### Directions
Find the line in the data below that contains "Click the Copy". Return that line and all the lines after it, unchanged.
Records to use section start
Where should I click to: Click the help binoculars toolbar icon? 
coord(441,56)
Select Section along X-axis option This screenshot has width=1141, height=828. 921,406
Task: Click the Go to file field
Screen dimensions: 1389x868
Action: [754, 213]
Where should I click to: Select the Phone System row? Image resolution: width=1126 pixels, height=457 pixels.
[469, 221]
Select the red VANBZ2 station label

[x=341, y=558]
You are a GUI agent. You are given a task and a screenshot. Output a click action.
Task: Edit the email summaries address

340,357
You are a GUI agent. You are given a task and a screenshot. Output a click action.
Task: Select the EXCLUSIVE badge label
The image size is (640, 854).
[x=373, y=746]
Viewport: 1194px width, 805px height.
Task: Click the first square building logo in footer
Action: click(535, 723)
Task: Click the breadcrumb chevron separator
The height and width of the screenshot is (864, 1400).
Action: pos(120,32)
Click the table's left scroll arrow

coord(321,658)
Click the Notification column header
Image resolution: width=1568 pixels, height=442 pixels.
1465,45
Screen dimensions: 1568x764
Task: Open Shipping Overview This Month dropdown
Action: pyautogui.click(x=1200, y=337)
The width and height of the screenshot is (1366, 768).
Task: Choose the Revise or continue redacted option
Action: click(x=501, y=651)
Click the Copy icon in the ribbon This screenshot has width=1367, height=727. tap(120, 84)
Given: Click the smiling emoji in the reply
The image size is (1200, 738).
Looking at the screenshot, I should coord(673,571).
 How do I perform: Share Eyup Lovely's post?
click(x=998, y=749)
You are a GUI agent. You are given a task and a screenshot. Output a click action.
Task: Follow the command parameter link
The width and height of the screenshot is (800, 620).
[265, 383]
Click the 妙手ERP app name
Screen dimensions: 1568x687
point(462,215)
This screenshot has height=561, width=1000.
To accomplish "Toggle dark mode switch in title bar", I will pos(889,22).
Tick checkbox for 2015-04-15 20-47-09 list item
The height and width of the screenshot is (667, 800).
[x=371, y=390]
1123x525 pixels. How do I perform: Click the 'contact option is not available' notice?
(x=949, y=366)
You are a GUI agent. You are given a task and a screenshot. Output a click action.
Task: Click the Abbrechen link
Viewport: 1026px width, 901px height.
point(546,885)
Records to use section end
### Problem solution
Click the Copy icon in the ribbon This screenshot has width=1367, height=727. tap(120, 84)
Given: Click the smiling emoji in the reply
The image size is (1200, 738).
Looking at the screenshot, I should coord(673,571).
 How do I perform: Share Eyup Lovely's post?
click(x=998, y=749)
You are a GUI agent. You are given a task and a screenshot. Output a click action.
Task: Follow the command parameter link
The width and height of the screenshot is (800, 620).
[265, 383]
Click the 妙手ERP app name
Screen dimensions: 1568x687
point(462,215)
This screenshot has height=561, width=1000.
To accomplish "Toggle dark mode switch in title bar", I will pos(889,22).
Tick checkbox for 2015-04-15 20-47-09 list item
The height and width of the screenshot is (667, 800).
[x=371, y=390]
1123x525 pixels. How do I perform: Click the 'contact option is not available' notice?
(x=949, y=366)
You are a GUI agent. You are given a task and a screenshot. Output a click action.
Task: Click the Abbrechen link
Viewport: 1026px width, 901px height.
point(546,885)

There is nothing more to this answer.